Si tuviera que asaltar el banco más vigilado de Europa y si pudiera elegir libremente a mis compañeros de fechorías, sin duda escogería un grupo de cinco poetas. Cinco poetas verdaderos, apolíneos o dionisíacos, da igual, pero verdaderos, es decir con un destino de poetas y una vida de poetas. No hay nadie en el mundo más valiente que ellos. No hay nadie en el mundo que encare el desastre con mayor dignidad y lucidez.

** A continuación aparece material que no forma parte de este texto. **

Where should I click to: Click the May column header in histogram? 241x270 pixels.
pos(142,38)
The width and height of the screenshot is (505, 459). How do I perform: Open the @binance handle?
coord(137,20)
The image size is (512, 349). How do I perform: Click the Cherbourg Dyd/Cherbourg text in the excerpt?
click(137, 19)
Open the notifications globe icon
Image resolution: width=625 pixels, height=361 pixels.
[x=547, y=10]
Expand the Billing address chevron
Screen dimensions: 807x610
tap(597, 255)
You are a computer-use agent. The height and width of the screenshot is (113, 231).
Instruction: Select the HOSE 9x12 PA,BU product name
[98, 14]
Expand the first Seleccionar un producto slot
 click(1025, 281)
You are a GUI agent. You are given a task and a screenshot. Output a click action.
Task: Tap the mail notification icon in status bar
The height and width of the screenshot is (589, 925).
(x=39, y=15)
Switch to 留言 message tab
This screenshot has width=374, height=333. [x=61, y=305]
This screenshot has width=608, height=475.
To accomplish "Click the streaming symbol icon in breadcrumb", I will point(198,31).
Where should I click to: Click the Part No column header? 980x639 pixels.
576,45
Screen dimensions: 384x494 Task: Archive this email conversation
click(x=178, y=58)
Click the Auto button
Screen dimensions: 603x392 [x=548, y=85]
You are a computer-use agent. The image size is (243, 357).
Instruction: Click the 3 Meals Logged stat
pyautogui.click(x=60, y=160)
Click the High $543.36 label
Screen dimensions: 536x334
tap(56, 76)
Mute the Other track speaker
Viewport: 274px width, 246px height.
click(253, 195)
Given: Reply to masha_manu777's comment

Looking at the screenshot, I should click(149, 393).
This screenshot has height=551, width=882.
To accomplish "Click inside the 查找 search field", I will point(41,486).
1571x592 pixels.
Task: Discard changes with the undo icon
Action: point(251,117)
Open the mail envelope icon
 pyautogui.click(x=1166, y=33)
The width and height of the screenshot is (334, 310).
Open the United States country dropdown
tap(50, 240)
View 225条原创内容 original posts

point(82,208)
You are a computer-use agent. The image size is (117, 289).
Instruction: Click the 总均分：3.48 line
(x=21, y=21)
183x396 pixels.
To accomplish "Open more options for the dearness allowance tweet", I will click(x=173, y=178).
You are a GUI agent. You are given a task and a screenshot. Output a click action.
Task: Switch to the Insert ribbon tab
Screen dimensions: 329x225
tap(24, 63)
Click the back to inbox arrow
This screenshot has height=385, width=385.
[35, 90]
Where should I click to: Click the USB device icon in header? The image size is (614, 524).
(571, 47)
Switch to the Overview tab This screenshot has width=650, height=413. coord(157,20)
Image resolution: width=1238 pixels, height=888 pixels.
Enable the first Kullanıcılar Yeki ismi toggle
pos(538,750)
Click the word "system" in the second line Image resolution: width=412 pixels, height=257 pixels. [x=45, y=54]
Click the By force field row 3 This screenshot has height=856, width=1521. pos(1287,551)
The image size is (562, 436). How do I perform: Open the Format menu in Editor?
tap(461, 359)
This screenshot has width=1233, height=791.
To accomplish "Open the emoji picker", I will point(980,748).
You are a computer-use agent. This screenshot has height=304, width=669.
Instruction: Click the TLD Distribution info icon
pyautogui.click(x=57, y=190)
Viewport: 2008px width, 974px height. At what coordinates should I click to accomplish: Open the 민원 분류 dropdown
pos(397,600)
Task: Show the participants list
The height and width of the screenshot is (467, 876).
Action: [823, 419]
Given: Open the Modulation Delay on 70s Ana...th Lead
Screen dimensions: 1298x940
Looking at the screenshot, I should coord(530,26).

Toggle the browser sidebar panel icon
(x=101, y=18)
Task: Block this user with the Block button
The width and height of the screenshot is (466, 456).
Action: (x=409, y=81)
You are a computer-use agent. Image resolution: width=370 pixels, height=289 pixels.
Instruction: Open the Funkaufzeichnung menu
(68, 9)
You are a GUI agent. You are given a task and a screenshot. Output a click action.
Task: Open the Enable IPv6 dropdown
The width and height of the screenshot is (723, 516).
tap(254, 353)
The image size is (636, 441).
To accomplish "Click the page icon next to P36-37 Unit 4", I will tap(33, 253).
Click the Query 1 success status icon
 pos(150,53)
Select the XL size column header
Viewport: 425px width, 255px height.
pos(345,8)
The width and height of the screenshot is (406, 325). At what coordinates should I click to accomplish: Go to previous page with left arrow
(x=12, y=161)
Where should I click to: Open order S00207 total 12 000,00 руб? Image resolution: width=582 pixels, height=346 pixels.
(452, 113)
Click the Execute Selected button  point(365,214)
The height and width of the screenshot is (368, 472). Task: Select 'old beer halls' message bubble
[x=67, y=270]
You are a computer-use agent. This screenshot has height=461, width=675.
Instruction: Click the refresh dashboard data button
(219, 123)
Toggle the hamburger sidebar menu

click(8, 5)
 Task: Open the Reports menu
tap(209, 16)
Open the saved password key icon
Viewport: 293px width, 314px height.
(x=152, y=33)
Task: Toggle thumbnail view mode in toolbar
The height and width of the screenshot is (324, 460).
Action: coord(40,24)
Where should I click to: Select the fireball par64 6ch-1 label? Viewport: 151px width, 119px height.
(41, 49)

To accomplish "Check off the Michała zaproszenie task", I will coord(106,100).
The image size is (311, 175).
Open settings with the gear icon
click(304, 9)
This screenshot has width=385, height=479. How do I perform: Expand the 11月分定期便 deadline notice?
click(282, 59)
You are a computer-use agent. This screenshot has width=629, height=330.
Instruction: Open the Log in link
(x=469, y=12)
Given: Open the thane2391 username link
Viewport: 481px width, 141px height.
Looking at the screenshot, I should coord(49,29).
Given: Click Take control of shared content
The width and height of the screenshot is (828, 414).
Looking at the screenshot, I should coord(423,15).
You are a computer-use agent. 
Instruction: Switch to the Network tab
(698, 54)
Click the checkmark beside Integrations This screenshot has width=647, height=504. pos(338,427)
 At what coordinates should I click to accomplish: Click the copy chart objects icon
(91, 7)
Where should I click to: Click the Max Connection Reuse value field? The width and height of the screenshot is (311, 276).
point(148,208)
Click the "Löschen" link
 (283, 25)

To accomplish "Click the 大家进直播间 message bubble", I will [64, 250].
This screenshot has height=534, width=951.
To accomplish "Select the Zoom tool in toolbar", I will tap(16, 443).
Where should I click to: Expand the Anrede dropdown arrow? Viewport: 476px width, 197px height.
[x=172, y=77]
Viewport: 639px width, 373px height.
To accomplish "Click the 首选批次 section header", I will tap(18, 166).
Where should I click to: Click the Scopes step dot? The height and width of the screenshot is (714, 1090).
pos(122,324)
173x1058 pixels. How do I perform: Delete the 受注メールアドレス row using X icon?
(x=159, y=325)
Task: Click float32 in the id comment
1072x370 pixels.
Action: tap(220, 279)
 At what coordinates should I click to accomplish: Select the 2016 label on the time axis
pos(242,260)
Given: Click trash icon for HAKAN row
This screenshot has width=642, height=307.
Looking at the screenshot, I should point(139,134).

Son, en apariencia, débiles, lectores de Guido Calvacanti y de Arnaut Daniel, lectores del desertor Arquíloco que atravesó un campo de huesos, y trabajan el vacío de la palabra, como astronautas perdidos en planetas sin salida posible, en un desierto en donde no hay lectores ni editores, sólo construcciones verbales o canciones idiotas cantadas no por hombres sino por fantasmas. En el gremio de los escritores son la joya más grande y menos codiciada. Cuando un enloquecido joven de dieciséis o diecisiete años decide ser poeta, es desastre familiar seguro. Judío homosexual, medio negro, medio bolchevique, la Siberia de su destierro suele cubrir de oprobio también a su familia: los lectores de Baudelaire no la tienen fácil en la ESO, ni con sus compañeros de clase ni mucho menos con sus profesores. Su fragilidad, sin embargo, es engañosa. También su humor y las manifestaciones caprichosas de su amor. Tras esas sombras vagas se encuentran acaso los tipos más duros del mundo y seguramente los más valientes. No por nada descienden de Orfeo, que marcaba la cadencia de remo de los Argonautas y que bajó al infierno y volvió a subir, menos vivo que antes de la hazaña, pero vivo al fin y al cabo. Si tuviera que asaltar el banco más protegido de América, en mi banda solo habría poetas. El atraco concluiría, probablemente, de forma desastroza, pero sería hermoso.